8398
Healthcare Experiences and Medical Mistrust Among People with Multiple Sclerosis: The Role of Racism and Social Deprivation

Thursday, June 2, 2022
Prince George's Exhibit Hall (Gaylord National Resort & Convention Center)
Jagriti 'Jackie' Bhattarai, PhD, MS, Assistant Professor , Physical Medicine and Rehabilitation, Johns Hopkins School of Medicine, Baltimore, MD
Kimystian Harrison, MD, Postdoctoral Fellow , Department of Neurology, Johns Hopkins School of Medicine, Baltimore, MD
Victoria A Levasseur, Postdoctoral Fellow , Department of Neurology, Washington University School of Medicine in St. Louis, St. Louis, MO
Abbey J Hughes, PhD, MS, Assistant Professor , Physical Medicine and Rehabilitation, Johns Hopkins University School of Medicine, Baltimore, MD



Background: African Americans/Black adults with multiple sclerosis (MS) experience advanced disease progression and worse health outcomes compared to White adults. Across other patient populations, neighborhood disadvantage is linked to worse health outcomes, increased healthcare use, and earlier death. These factors, which can be measured using the Area Deprivation Index (ADI; Kind et al., 2018), have yet to be examined as they relate to inequities in MS. The ADI allows for ranking of neighborhoods by socioeconomic disadvantage informed by income, education, employment, and housing quality.

Objectives: To examine the role of and racism among Black and White adults with MS as they relate to healthcare experiences and medical mistrust.

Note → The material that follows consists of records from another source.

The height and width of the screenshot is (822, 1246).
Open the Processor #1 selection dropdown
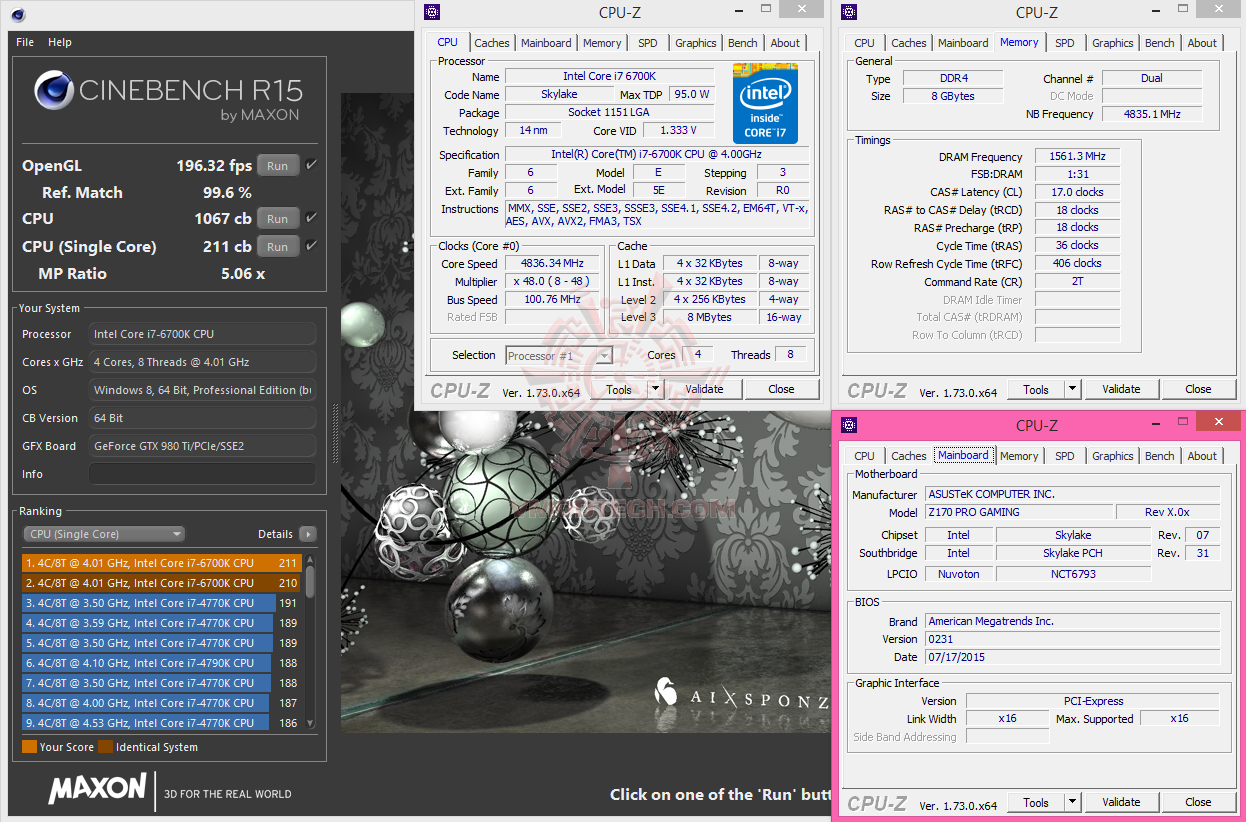coord(604,355)
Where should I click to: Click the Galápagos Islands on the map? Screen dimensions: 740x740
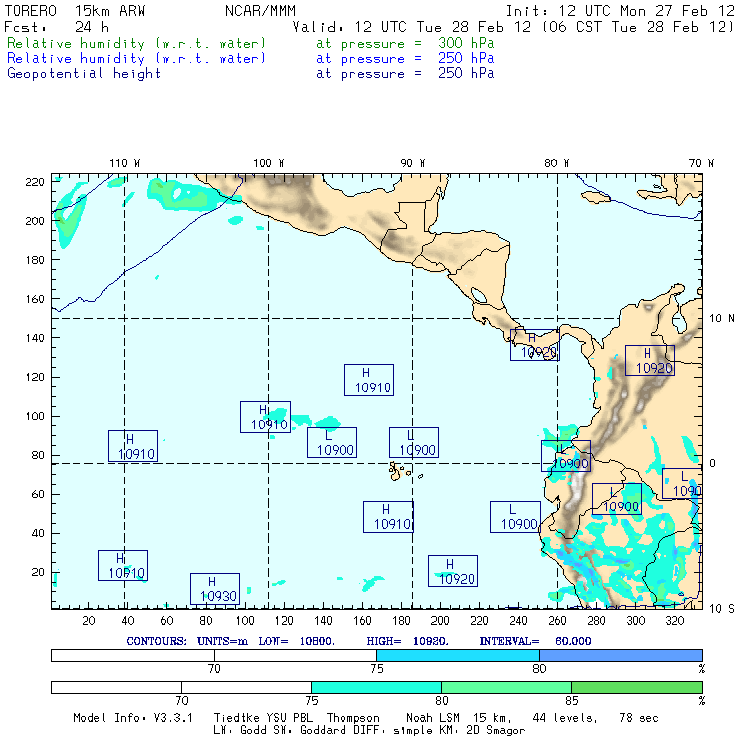click(x=400, y=470)
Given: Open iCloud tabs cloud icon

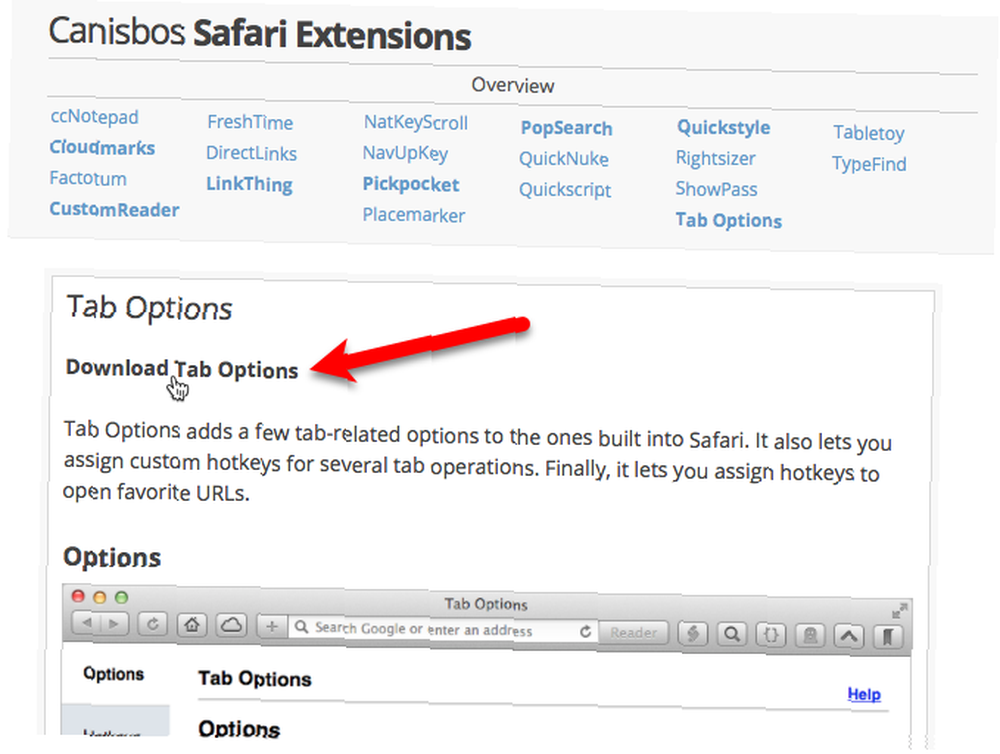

Methods: Black and White participants completed an online REDCap instrument. Participants’ residential addresses, pulled from REDCap, were geocoded to obtain the ADI, ranging from 0 (least deprived) to 100 (most deprived), and divided into quintiles.

Results:

Participants (N=155) were 61 Black (79% female; age M±SD=48.2±12.3 years; PDDS median, IQR=2.0, 3.0) and 86 White (48% female; age M±SD=51.1±13.0 years; PDDS median, IQR=3.0, 4.0) adults with MS. The ADI for Black participants was higher (M±SD=28.4±16.6) than for White participants (M±SD=24.3±17.9), with a small effect size (d=.24, 95% CI: -0.11–0.58). Compared to White participants in the least deprived quintile (M±SD=5.09±2.79) and Black participants in the most deprived quintile (M±SD=5.54±2.07), Black participants in the least deprived quintile reported more discrimination (M±SD=7.29±2.81) by their healthcare providers, with intermediate to large effects (d=0.79, 95% CI: -0.08–1.66). Although associations between ADI and medical mistrust were negligible within racial groups (d= 0.06 to 0.10), Black participants consistently reported greater levels of medical mistrust compared to White participants within the least and most deprived quintiles (d = 0.35 and 0.37, respectively).

Conclusions:

Compared to White participants with MS, Black participants with MS in the least and most deprived ADI quintile reported more experiences of discrimination by their healthcare providers. Black participants who were least deprived reported more discrimination compared to Black participants who were most deprived, suggesting that increased social resources does not always translate to improved healthcare experiences. Consistent with other patient populations, Black participants at the 1st and 5th deprivation quintile reported more medical mistrust than Whites. Our findings reveal that despite a lack of social barriers to receiving healthcare, historical factors leading to medical mistrust may continue to act as barriers among historically underserved groups and deserve further attention in MS. In future studies, we will explore the quality of MS healthcare in this context to further define contributing factors to inequities in MS.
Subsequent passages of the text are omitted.